From Wikipedia, the free encyclopedia
The United States Figure Skating Championships is figure skating competition held annually to crown the national champions of theUnited States. The competition is organized by U.S. Figure Skating. In the U.S. skating community, the event is often referred to informally as "Nationals".
Skaters compete in three levels: Senior, Junior, and Novice. Medals are awarded in four disciplines: Ladies singles, Men's singles, Pairs, and Ice dance. Medals are given out in four colors: gold (first), silver (second), bronze (third), and pewter (fourth).
In addition to determining the United States champions, the event is used to determine the U.S. teams for the World Figure Skating Championships, World Junior Figure Skating Championships, the Four Continents Championships, and de-facto for the Winter Olympics.

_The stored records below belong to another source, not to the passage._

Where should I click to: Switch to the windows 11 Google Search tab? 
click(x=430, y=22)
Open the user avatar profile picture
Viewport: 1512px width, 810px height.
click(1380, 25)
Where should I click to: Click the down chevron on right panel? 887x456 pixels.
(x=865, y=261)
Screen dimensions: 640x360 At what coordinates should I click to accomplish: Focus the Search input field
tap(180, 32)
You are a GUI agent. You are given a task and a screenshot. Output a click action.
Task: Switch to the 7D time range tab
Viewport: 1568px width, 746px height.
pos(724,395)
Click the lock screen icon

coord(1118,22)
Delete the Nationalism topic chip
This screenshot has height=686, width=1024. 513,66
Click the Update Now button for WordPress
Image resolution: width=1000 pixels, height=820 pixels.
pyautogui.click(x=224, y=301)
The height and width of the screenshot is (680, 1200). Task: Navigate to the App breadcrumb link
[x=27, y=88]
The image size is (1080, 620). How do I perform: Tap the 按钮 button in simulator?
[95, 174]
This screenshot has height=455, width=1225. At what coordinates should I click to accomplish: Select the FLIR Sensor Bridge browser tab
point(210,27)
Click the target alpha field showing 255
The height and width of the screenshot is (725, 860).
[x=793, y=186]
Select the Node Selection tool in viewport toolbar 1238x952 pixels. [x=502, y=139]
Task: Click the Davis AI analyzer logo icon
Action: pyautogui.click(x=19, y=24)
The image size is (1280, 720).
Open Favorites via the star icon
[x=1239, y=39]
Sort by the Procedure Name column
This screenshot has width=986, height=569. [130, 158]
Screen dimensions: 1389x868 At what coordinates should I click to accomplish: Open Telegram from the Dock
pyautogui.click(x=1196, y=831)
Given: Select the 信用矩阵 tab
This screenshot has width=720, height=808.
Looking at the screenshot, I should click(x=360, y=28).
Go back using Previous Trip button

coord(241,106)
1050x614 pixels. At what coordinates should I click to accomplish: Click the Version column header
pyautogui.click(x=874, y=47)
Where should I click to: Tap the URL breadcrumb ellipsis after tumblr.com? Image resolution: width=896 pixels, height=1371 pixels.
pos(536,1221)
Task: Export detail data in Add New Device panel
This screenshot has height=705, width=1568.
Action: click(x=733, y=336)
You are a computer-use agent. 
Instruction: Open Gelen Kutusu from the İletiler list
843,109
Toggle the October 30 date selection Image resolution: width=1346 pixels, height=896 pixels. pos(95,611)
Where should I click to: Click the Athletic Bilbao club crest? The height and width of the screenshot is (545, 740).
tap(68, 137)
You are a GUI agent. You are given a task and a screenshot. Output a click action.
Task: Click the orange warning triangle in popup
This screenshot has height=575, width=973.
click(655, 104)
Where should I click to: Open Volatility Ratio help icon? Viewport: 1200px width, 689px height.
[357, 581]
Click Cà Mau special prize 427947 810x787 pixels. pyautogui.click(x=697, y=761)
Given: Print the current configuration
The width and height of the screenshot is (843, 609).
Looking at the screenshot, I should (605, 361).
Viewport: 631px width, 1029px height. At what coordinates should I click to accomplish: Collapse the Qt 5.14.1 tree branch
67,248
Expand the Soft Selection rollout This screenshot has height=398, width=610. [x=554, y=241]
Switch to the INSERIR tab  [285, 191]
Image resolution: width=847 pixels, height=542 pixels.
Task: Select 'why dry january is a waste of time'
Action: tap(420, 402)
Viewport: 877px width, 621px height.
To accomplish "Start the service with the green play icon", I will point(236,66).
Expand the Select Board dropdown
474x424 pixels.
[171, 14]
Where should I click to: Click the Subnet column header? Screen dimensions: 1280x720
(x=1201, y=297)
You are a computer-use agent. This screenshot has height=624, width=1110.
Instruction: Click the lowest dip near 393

The 2010 Championships will be held from January 14 to January 24, 2010 in Spokane, Washington. The 2011 Championships will be held from January 22 through January 30, 2011 in Greensboro, North Carolina. The 2012 Championships will be held January 22 through 29, 2012 inSan Jose, California.
Unlike in other countries, such as Japan and Russia, where the "Junior National Championships" refers to the National Championships on the Junior level, in the United States, Junior-level skaters compete at the U.S. Championships. Juvenile and Intermediate-level skaters are the skaters who compete at the "U.S. Junior Championships". The similar names for the events can cause confusion when Juvenile and Intermediate level skaters receive local media attention. Junior-level skaters compete at the "U.S. Championships on the Junior-level", whereas Juvenile and Intermediate skaters compete at the "U.S. Junior Championships".
In that vein, the "Junior national champion" is a skater who won Nationals on the Junior level, not a skater who won an event at the U.S. Junior Championships. Those skaters would be the Juvenile and Intermediate national champions.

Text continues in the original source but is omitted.